Connecticut's state budget deadlock took a surprise turn after the Senate and House approved a bipartisan tax and spending package.

Democrats in both chambers joined all Republicans in supporting a two-year, $40.7 billion GOP budget plan Friday and early Saturday.

CBIA CEO Joe Brennan
"This is what businesses asked for." CBIA president and CEO Joe Brennan reacts to the state budget vote.

CBIA president and CEO Joe Brennan applauded Senate and House members for acting on the budget after months of uncertainty.

"Earlier this week, we laid out what a state budget needed to put Connecticut on a new path forward," Brennan said.

"The budget approved by the Senate and House includes much-needed long-term structural reforms and addresses the increasing costs of state government.
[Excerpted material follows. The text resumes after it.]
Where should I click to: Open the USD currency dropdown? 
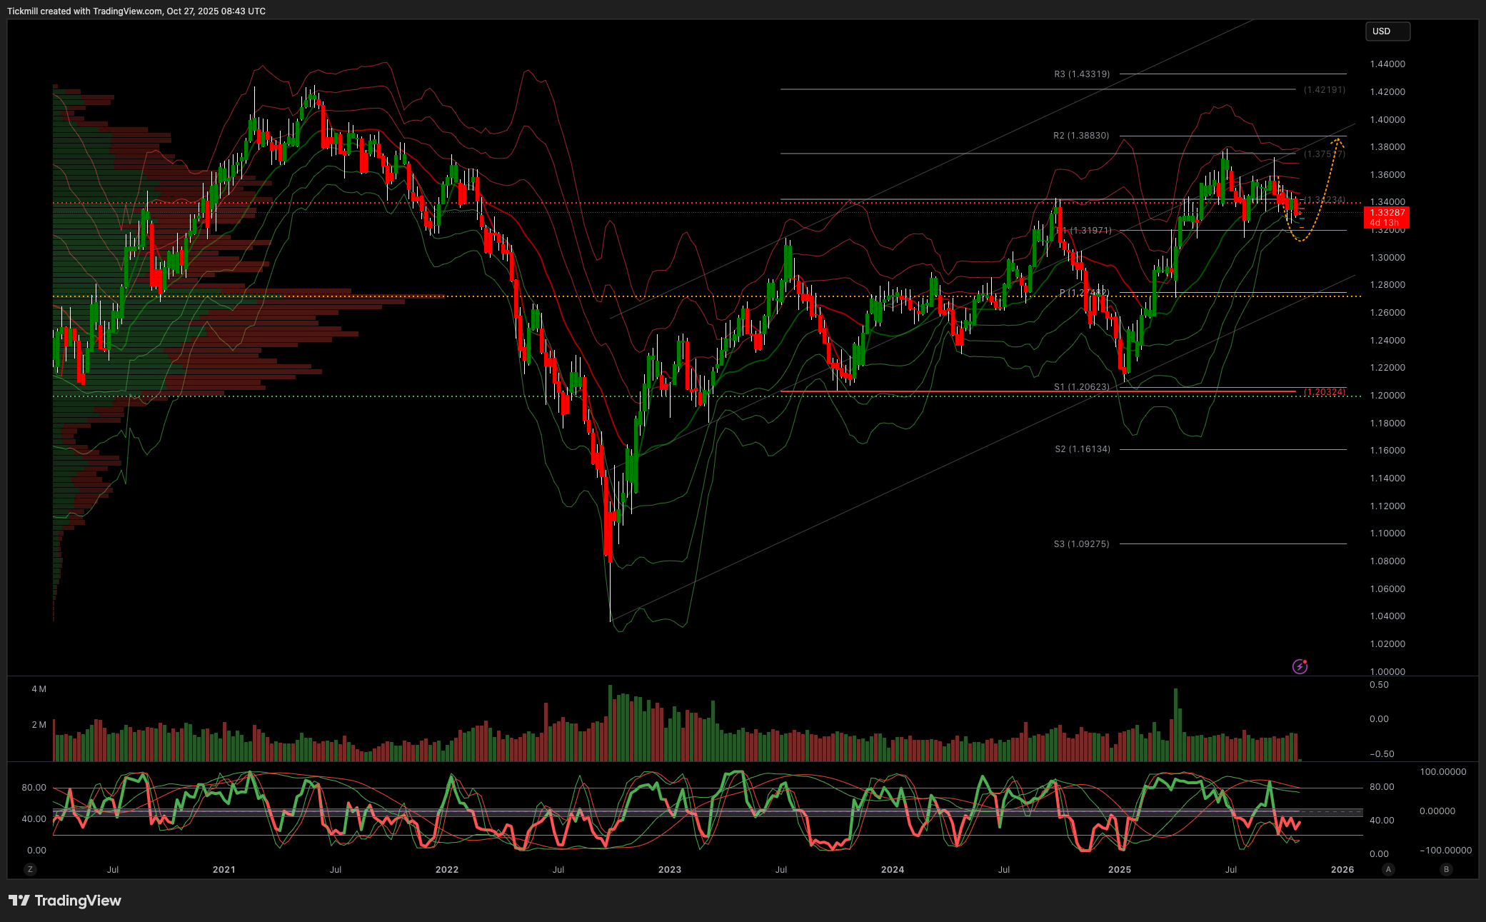[x=1387, y=31]
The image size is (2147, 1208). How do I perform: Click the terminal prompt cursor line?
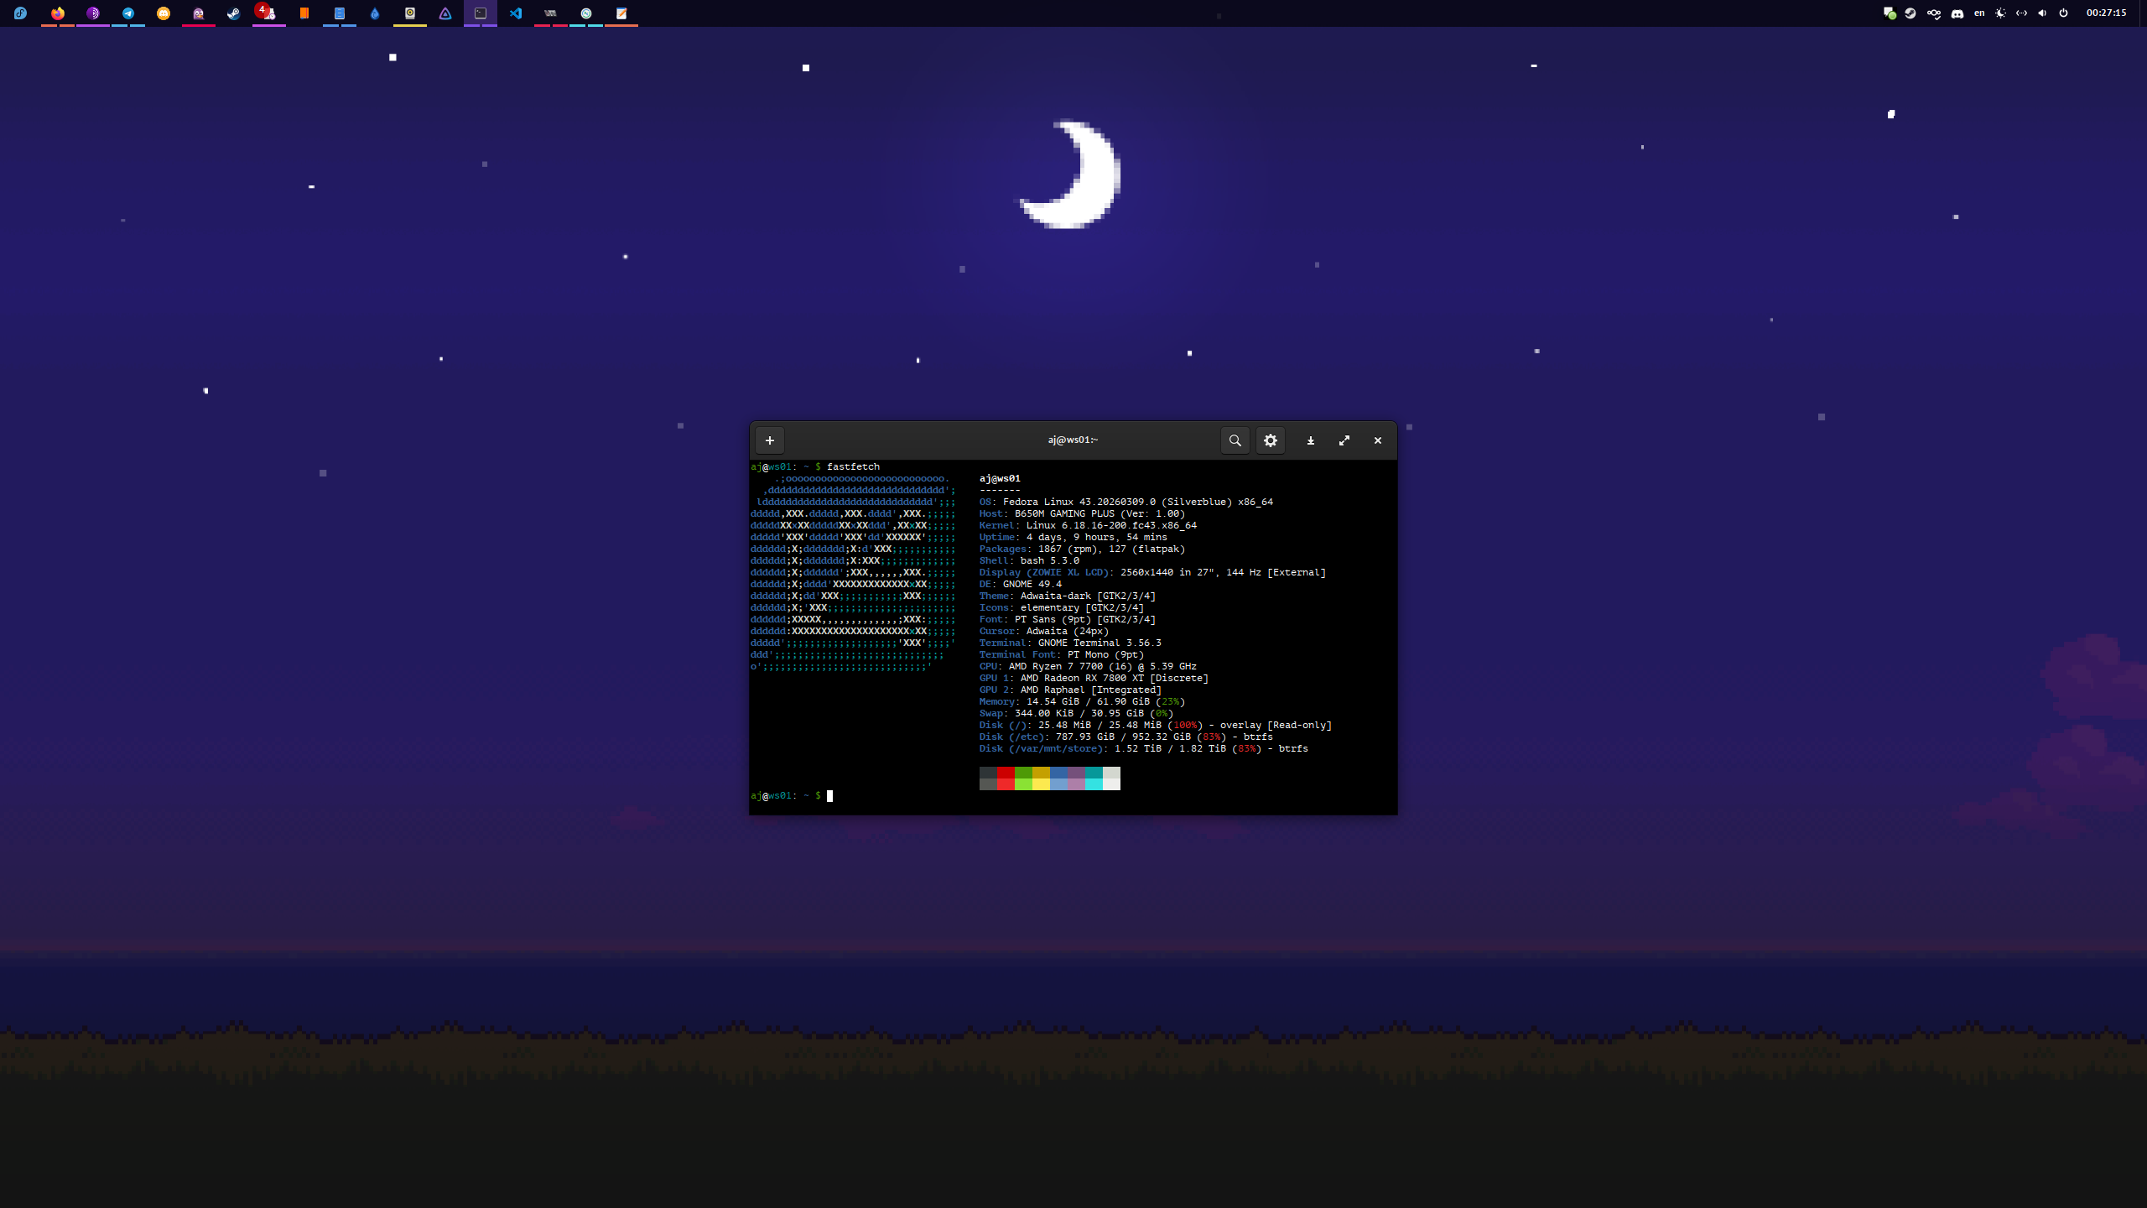coord(829,796)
"This is what businesses asked for: a stronger spending cap, stricter limits on state borrowing, required votes on union contracts, and further changes to the state employee retirement system.

"Connecticut gets the best results when both parties work together, particularly in critical times like this that demand a bipartisan solution."

Difficult Choices

The Senate passed the budget 21-15 late Friday afternoon, with three Democrats—senators Paul Doyle (D-Wethersfield), Joan Hartley (D-Waterbury), and Gayle Slossberg (D-Milford)—joining all Republicans.

The House followed about 3 am Saturday morning, approving the budget 77-73 after a lengthy debate.

All Republicans and Democratic representatives Pat Boyd (D-Pomfret), John Hampton (D-Simsbury), Lonnie Reed (D-Branford), Kim Rose (D-Milford), and Daniel Rovero (D-Killingly) voted for the budget bill.

Connecticut gets the best results when both parties work together, particularly in critical times like this.
— CBIA's Joe Brennan
"We recognize that state lawmakers face very difficult choices with the budget," Brennan said.

"While this budget package is not perfect, it does represent the best opportunity to close the deficit and put Connecticut on a more sustainable fiscal path."

The budget now goes to Gov. Dannel Malloy, who issued a statement after the Senate vote that he would veto the bill.

"If the responsible solution I negotiated with Democrats isn't going to pass, then it is incumbent on the legislature to reach a new agreement soon—one that is realistic and, ideally, bipartisan," the governor said in his statement.